**Task brief**
Return only the line containing "You are a computer-use agent. The width" and each line after it, exactly as written, through the end of the records.

The input below:

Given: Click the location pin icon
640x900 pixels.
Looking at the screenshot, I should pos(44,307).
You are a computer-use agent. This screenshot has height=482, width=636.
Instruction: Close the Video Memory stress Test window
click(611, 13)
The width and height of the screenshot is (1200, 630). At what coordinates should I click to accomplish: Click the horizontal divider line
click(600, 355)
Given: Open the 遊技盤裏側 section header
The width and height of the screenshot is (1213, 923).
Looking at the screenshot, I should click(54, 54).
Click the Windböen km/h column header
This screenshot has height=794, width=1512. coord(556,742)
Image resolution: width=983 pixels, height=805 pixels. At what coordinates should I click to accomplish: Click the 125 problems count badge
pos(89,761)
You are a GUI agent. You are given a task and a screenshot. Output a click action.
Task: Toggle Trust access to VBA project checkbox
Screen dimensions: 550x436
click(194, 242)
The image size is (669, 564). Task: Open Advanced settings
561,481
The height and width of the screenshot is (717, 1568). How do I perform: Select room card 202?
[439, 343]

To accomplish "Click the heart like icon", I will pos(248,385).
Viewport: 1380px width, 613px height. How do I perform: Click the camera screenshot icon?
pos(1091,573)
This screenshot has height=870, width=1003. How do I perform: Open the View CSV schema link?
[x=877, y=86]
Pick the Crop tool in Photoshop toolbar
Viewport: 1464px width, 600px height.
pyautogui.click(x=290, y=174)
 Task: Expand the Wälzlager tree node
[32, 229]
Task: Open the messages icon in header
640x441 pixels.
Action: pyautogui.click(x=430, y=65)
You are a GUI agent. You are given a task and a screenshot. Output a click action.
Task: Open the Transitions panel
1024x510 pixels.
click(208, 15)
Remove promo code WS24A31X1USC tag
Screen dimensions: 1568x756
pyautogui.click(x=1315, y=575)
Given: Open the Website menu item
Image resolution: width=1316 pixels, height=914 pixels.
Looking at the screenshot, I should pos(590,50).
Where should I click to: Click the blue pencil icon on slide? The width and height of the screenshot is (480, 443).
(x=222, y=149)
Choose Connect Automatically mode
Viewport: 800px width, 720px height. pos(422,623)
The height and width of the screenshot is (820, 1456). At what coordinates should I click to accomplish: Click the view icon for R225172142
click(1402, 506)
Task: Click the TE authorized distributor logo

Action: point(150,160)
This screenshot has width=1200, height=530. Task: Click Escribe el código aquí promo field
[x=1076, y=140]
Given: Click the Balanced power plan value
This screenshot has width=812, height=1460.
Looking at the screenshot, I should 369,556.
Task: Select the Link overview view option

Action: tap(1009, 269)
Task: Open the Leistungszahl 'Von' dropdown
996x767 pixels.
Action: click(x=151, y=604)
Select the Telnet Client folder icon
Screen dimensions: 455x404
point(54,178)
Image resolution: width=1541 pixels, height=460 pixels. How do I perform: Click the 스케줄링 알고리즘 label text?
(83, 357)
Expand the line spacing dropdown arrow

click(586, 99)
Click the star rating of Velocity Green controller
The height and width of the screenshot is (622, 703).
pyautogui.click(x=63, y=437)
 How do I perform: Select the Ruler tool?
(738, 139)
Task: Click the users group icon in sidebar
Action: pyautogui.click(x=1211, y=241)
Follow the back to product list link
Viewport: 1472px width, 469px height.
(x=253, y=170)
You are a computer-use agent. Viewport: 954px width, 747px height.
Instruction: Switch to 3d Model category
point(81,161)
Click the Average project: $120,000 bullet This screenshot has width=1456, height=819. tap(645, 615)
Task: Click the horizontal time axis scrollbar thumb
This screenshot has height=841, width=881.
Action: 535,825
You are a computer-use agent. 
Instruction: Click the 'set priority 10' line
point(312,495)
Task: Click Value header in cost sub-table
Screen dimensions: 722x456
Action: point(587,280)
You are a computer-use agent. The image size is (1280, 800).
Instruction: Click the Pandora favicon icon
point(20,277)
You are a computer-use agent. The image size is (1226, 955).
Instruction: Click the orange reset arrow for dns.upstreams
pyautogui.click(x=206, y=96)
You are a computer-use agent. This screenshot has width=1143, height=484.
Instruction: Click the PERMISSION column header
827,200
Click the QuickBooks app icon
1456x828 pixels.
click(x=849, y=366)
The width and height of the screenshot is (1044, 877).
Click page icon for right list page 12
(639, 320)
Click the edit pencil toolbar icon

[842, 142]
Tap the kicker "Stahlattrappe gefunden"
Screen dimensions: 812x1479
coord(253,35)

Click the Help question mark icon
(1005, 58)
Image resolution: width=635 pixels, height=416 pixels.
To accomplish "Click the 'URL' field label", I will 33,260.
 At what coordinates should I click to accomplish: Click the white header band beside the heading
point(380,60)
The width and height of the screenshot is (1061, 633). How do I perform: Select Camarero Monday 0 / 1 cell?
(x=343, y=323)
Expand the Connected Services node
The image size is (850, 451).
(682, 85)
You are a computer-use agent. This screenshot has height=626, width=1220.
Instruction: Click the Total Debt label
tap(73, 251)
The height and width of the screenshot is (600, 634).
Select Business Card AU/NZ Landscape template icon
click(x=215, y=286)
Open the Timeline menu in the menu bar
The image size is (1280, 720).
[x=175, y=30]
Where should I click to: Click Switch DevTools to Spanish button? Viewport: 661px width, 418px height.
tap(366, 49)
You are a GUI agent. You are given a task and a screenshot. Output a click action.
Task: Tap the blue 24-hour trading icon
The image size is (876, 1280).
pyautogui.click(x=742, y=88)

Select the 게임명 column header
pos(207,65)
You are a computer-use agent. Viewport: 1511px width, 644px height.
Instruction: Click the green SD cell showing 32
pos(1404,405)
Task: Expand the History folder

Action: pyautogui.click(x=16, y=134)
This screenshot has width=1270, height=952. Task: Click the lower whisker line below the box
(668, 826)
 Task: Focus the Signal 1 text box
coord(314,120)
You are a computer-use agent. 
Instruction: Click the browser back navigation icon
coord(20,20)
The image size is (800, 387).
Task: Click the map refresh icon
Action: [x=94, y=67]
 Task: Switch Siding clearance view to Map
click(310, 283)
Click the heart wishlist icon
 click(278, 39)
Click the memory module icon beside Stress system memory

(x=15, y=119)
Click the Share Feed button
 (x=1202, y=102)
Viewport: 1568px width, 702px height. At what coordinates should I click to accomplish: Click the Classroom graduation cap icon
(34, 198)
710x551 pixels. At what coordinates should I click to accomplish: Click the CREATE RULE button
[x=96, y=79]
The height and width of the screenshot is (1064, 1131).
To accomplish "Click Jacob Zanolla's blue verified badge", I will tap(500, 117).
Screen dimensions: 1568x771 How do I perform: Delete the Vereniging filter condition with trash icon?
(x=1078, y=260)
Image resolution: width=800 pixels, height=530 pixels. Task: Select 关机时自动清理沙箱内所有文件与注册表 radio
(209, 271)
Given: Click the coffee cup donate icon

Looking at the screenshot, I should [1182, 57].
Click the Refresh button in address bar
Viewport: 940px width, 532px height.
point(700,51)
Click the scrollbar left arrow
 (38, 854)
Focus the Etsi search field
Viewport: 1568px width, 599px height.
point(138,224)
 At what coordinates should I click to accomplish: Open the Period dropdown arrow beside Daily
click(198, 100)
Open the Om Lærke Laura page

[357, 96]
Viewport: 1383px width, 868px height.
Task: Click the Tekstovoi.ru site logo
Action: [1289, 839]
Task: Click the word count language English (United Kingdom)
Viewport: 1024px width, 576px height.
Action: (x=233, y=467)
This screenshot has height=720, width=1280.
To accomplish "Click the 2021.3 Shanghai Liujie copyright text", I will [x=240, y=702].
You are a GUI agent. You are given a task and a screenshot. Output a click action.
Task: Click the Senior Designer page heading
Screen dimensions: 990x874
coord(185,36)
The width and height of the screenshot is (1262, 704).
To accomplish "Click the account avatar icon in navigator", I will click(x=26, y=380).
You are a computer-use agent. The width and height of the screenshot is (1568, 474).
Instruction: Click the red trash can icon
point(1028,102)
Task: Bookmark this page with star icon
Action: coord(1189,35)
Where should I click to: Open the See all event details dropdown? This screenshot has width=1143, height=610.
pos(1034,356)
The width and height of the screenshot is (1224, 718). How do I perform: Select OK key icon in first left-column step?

End of The input.

**Solution for this problem**
You are a computer-use agent. The width and height of the screenshot is (1568, 474).
Instruction: Click the red trash can icon
point(1028,102)
Task: Bookmark this page with star icon
Action: coord(1189,35)
Where should I click to: Open the See all event details dropdown? This screenshot has width=1143, height=610.
pos(1034,356)
The width and height of the screenshot is (1224, 718). How do I perform: Select OK key icon in first left-column step?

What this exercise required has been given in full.